Text passage below:

I left the mirror in the cell when I cleaned it.  When I refitted the mirror cell and collimated, I backed out the 3 white knobs so that the adjustments via the 3 black knobs were unrestricted.  Once the primary was positioned I wound up the 3 white knobs so that they were finger-tight, and 'locked' the mirror in the cell.

I think you may be right, and I've munged things by tampering with the secondary.  Once I've got the secondary centred and non-elliptical under the focuser, won't tilting it then move it from being centered?

......technically the secondary mirror  has to be central to the tube, that is  looking down the focuser tube. Once its centred you need to rotate the mirror in order to see the primary mirror,  this  task aligns the mirror so that it is seen as a pure  ( as pure as you can get )  circle, encompassing the visual appearance of the primary and the mirror clips? Once this is achieved, final alignment is achieved by  using the collimation adjusters  in the spider  assembly to accurately align the secondary to the primary.  At this stage 'tilting' as you mention,  is just a minuscule minor adjustment, it shouldn't move  your mirror from centred. It should still look centred.

End of Text passage.
Raw data below:

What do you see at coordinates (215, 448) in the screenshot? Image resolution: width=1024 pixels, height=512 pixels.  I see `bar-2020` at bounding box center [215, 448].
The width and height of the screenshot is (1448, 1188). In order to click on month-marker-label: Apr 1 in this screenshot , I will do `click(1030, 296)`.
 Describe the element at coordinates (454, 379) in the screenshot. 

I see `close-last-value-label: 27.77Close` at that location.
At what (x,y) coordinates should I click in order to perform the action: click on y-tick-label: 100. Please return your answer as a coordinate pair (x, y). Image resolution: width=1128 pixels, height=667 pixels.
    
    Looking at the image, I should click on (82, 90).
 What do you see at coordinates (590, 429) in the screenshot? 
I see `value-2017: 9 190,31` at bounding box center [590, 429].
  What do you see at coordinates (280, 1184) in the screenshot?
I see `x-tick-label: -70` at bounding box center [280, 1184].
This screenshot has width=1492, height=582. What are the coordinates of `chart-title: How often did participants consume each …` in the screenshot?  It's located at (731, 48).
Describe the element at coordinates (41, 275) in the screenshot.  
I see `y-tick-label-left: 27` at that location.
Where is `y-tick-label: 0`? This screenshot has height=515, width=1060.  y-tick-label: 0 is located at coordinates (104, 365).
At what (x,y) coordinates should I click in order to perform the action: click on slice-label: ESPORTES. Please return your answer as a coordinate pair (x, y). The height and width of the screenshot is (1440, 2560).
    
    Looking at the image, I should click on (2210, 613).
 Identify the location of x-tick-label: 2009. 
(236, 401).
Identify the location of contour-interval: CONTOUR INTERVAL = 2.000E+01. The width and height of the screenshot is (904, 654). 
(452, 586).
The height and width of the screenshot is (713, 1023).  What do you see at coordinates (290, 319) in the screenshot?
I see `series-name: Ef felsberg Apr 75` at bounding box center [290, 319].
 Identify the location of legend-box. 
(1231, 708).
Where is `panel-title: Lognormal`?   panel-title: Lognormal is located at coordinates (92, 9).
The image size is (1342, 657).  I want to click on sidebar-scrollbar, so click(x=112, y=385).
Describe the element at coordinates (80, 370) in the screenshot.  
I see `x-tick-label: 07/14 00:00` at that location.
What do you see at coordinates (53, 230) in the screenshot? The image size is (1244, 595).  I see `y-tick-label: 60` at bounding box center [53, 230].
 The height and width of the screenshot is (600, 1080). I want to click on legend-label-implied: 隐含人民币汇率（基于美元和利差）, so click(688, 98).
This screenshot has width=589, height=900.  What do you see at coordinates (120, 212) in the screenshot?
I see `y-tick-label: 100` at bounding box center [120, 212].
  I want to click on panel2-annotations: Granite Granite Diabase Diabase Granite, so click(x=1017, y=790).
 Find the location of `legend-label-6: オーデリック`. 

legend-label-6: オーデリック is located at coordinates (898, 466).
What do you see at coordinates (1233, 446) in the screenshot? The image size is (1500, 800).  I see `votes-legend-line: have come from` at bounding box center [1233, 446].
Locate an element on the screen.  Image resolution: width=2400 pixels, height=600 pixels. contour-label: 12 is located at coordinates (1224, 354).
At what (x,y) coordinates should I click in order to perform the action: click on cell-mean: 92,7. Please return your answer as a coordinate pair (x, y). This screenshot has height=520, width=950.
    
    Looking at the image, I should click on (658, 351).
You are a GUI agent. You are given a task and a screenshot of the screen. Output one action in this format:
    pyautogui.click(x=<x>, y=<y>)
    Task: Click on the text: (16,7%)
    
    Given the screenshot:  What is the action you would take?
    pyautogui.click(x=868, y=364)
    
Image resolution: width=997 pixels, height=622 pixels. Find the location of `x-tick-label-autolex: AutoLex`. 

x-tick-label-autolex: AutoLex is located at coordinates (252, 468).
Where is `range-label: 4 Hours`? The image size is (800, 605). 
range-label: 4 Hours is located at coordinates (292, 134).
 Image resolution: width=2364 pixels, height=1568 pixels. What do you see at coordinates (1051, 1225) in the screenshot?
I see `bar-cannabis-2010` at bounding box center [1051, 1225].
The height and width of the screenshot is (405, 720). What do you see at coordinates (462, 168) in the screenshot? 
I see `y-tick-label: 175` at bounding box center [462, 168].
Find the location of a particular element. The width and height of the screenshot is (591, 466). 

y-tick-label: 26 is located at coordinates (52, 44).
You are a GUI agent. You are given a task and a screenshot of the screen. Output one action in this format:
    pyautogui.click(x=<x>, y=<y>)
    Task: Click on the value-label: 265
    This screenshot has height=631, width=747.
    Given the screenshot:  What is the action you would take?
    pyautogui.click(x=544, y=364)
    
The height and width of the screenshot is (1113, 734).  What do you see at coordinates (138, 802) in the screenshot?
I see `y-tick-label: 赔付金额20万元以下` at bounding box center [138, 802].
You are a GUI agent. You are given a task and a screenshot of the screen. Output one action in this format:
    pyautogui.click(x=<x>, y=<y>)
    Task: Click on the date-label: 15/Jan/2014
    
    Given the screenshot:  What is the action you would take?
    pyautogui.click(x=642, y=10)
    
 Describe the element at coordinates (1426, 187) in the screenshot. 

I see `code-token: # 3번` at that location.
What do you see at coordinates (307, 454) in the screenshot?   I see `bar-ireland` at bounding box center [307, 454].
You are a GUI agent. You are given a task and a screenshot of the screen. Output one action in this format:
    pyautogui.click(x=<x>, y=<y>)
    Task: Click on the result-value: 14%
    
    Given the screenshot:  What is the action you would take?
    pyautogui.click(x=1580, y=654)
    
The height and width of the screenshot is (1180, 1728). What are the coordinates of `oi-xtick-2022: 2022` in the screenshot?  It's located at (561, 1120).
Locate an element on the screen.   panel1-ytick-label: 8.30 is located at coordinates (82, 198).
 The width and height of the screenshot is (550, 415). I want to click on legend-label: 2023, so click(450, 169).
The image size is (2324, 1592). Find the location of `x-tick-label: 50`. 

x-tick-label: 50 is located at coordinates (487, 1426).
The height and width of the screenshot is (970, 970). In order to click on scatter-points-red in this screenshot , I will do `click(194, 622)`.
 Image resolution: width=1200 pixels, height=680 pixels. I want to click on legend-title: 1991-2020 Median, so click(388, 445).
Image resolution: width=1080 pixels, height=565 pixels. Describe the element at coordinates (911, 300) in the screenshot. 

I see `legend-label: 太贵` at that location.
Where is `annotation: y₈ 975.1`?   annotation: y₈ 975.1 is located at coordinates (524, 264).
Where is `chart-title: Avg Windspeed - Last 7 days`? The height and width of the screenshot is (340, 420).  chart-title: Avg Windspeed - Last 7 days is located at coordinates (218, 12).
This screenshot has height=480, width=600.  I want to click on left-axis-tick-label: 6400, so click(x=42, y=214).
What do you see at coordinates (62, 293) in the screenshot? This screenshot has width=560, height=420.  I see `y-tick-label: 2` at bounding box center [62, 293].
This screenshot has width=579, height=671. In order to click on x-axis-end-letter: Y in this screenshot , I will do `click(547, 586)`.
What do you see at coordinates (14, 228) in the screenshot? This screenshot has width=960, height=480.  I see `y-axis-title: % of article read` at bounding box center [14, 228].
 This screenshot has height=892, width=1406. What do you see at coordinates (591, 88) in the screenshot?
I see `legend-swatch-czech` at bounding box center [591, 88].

End of Raw data.

• Things to do:
1/ Reproduce the text on collimating the telescope mirrors word for word, from its first sentence to its last.
2/ In the records, reproduce the lines starting with the line containing "Describe the element at coordinates (41, 275)" and going on through the line containing "coordinates (104, 365).", with "screenshot" swapped for "capture" and nothing else altered. Output only those lines.

• Solutions for each task:
1/
I left the mirror in the cell when I cleaned it.  When I refitted the mirror cell and collimated, I backed out the 3 white knobs so that the adjustments via the 3 black knobs were unrestricted.  Once the primary was positioned I wound up the 3 white knobs so that they were finger-tight, and 'locked' the mirror in the cell.

I think you may be right, and I've munged things by tampering with the secondary.  Once I've got the secondary centred and non-elliptical under the focuser, won't tilting it then move it from being centered?

......technically the secondary mirror  has to be central to the tube, that is  looking down the focuser tube. Once its centred you need to rotate the mirror in order to see the primary mirror,  this  task aligns the mirror so that it is seen as a pure  ( as pure as you can get )  circle, encompassing the visual appearance of the primary and the mirror clips? Once this is achieved, final alignment is achieved by  using the collimation adjusters  in the spider  assembly to accurately align the secondary to the primary.  At this stage 'tilting' as you mention,  is just a minuscule minor adjustment, it shouldn't move  your mirror from centred. It should still look centred.

2/
Describe the element at coordinates (41, 275) in the capture.  
I see `y-tick-label-left: 27` at that location.
Where is `y-tick-label: 0`? This capture has height=515, width=1060.  y-tick-label: 0 is located at coordinates (104, 365).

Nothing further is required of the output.